In questo ambito, è stato evidenziato che, nel contratto atipico di vitalizio alimentare o assistenziale, l’alea è più accentuata rispetto al contratto di rendita vitalizia configurato dall'art. 1872 c.c., in quanto le prestazioni non sono predeterminate nel loro ammontare, ma variano, giorno per giorno, secondo i bisogni (anche in ragione dell'età e della salute) del beneficiario (Cass. civ. sez. I, 9 ottobre 1996 n. 8825) Cass. civ. sez. II, 19 luglio 2011 n. 15848.
Ferma restando l'aleatorietà, le due figure di vitalizio alimentare e di contratto di mantenimento, si distinguono in base alla “quantificazione del dovuto”, il quale è limitato (o meno) allo stato di bisogno, infatti, in entrambe le figure di vitalizio alimentare e contratto (o rapporto) di mantenimento c’è l’obbligo di prestazioni (in natura) in favore del vitaliziato, ma nel contratto di mantenimento l’esecuzione di tali prestazioni prescinde dal bisogno di quest’ultimo.

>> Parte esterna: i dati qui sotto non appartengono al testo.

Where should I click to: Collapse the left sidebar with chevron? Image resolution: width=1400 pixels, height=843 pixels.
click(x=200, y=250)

Si potrebbe anche affermare che nel caso del contratto di mantenimento l’aleatorietà è doppia poiché incerta è non solo la vita del beneficiario, ma anche l’entità delle prestazioni a suo favore, che non sono predeterminate nel loro ammontare in una misura certa, ma variano giorno per giorno in base alle esigenze di vita del beneficiario.

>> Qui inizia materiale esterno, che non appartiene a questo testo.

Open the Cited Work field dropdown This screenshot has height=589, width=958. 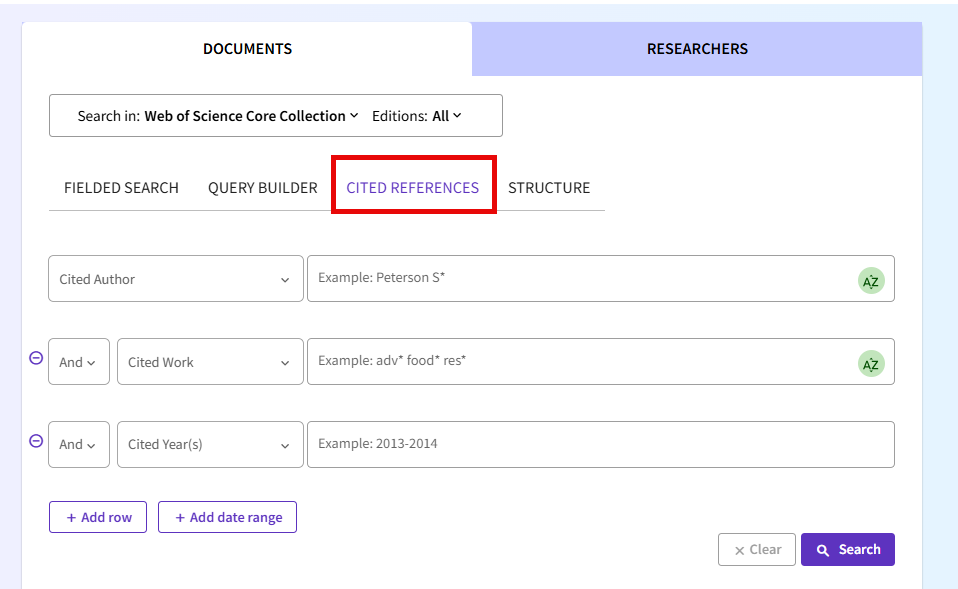coord(210,362)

Partendo dal differente modo di quantificazione del contenuto della prestazione da dare al beneficiario, si è anche sostenuto che la posizione dell’obbligato al versamento del vitalizio (alimenti o mantenimento) è diversa, perché in un'ipotesi potrebbe essere sostituito (o si tratta di debito personalissimo), nell’altra sarebbe insostituibile (debito non legato alla persona dell’obbligato). In termini più chiari, si è notato che ci possono essere dei casi nei quali la prestazione non è solo una mera quantificazione economica, ma contiene anche altri elementi "spirituali", che possono essere forniti solo da un determinato debitore, ergo la persona del debitore non sarebbe sostituibile oppure la prestazione non potrebbe essere convertita in prestazione fungibile e trasferita da un debitore ad un altro (es. in caso di morte del debitore).
Entrambe le figure, presuppongono la collaborazione di colui che deve ricevere il mantenimento o gli alimenti, ora, nei casi in cui la prestazione non è in denaro, la mancata collaborazione del creditore (colui che deve ricevere il mantenimento o gli alimenti) può essere causa di risoluzione del contratto per impossibilità sopravvenuta (Cass. civ. sez. II del 14 novembre 2013 n. 25596).